A wonderful piece on the history of cricket in Toronto from David Wenger for the Torontoist
George A. Barber came to Upper Canada from England in the 1820s to assume a teaching position at the Home District Grammar School in the town of York. When Upper Canada College was formally established a few years later, in 1829, Barber was recruited as one of the school’s first faculty members, teaching writing and arithmetic at U.C.C. for the next 10 years. He is probably best remembered to history, however, as the man credited with having popularized cricket in Canada, leading to him being nicknamed “the Father of Canadian Cricket.”
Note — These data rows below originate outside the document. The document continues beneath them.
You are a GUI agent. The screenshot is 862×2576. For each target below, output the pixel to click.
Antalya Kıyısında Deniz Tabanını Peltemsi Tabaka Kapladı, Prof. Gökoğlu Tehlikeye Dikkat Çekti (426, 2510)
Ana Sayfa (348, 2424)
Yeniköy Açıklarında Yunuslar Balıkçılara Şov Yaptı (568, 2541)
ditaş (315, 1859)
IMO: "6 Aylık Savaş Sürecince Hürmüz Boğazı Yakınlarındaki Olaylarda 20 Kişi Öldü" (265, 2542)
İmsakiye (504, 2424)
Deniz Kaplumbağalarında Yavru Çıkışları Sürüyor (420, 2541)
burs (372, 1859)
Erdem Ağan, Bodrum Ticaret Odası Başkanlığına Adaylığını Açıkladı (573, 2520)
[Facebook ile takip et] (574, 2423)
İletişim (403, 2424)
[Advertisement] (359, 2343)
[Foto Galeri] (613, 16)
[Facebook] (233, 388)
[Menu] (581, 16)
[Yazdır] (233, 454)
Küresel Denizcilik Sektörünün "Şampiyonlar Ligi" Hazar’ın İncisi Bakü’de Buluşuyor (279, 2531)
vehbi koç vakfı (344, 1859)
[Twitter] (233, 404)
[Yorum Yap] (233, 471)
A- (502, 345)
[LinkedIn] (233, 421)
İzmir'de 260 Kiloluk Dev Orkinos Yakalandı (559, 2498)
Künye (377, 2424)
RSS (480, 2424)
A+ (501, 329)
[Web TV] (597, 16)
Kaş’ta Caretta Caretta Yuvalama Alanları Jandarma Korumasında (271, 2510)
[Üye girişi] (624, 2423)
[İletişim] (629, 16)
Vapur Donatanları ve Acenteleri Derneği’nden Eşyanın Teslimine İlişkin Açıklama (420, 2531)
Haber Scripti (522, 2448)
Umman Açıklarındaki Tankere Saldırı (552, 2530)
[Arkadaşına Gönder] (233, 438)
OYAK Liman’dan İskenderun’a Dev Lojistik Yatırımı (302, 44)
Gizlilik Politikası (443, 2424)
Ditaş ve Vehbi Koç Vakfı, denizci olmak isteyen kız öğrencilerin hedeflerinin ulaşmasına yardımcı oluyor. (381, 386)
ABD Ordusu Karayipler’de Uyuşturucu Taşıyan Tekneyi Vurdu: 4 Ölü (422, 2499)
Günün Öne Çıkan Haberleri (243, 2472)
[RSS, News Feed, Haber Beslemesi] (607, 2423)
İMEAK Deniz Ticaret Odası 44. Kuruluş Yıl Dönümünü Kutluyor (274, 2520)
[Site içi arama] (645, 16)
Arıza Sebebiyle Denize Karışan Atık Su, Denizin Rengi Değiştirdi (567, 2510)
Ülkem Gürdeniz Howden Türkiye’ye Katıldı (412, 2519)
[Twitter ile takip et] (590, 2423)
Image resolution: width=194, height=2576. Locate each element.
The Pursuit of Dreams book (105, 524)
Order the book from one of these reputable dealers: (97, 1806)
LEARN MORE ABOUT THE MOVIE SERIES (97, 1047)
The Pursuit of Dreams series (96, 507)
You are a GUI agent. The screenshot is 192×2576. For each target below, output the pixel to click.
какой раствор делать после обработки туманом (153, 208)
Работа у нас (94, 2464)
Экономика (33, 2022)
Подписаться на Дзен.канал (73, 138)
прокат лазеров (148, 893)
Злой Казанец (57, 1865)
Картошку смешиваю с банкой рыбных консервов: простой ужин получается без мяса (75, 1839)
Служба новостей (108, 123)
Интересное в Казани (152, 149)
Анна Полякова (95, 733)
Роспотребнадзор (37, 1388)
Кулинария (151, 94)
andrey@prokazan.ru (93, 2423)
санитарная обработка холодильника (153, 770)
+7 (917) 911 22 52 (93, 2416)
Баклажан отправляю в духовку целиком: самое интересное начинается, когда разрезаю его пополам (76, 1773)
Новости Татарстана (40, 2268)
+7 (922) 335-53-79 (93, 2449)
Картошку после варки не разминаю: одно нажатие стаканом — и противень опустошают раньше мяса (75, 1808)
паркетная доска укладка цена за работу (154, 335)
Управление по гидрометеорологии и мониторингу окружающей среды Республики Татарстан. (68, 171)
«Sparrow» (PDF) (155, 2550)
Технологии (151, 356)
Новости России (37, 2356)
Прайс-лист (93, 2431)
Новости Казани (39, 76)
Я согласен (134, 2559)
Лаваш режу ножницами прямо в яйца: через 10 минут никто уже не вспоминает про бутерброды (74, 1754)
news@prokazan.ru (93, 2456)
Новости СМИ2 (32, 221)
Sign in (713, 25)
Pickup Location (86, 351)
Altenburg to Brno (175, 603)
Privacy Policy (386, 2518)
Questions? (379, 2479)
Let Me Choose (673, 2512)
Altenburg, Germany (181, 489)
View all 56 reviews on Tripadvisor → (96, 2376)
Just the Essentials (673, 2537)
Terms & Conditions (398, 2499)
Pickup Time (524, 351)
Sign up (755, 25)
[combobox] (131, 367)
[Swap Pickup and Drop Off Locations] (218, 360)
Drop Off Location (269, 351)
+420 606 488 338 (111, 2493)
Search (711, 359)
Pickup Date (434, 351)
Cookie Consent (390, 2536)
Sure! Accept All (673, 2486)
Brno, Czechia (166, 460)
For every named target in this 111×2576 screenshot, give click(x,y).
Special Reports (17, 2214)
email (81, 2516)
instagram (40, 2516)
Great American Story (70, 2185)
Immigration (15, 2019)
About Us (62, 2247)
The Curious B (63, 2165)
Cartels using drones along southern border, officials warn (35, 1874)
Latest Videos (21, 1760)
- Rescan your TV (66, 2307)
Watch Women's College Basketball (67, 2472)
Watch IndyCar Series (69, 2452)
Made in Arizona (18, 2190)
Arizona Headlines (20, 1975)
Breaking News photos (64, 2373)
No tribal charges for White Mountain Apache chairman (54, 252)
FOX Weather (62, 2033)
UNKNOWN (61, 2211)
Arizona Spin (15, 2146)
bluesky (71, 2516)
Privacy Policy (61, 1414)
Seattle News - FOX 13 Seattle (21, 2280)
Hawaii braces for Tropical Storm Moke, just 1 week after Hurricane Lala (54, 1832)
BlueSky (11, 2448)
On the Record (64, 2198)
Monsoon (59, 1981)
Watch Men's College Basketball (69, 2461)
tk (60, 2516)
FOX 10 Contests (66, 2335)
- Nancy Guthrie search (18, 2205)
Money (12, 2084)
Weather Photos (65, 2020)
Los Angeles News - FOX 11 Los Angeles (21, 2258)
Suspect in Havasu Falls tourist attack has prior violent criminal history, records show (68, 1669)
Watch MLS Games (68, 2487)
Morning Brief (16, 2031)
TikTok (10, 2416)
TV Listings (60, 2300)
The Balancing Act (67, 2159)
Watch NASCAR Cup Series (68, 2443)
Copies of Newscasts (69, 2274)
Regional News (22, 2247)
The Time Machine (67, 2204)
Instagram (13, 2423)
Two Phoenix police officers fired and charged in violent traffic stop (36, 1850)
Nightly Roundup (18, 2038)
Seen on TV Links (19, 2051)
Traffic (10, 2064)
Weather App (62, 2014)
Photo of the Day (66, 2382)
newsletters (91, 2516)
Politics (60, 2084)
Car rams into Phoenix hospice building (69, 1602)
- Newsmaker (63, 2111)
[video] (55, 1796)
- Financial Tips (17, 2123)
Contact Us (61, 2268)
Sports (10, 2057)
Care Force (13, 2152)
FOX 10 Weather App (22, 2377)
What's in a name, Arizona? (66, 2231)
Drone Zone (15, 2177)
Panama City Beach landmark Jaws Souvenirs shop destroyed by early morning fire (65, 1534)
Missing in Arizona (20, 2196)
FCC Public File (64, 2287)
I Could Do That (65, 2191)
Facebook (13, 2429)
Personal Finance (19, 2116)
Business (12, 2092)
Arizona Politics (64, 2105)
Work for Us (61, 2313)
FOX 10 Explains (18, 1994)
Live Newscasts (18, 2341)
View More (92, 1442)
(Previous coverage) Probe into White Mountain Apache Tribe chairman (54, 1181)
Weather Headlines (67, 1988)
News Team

Due to the limited source material available, it is unclear when the game was first played in York. Several historians, including Stanley Fillmore in The Pleasure of the Game: The Story of the Toronto Cricket, Skating, and Curling Club, 1827–1977, believe that troops at Fort York played cricket near the garrison. The earliest known civilian cricket pitch appears to have been on the grounds of the Home District Grammar School, near what is now Jarvis and Adelaide. In their 1893 history of Upper Canada College, George Dickson and G. Mercer Adam write that “the ground surrounding the school which, in primitive times, was slightly undulating, had been cleared of the stumps, and a face of a few hundred feet square, was selected for the good old English sport of cricket, which was cultivated from 1825, under the enthusiastic direction of Mr. George [Anthony] Barber.”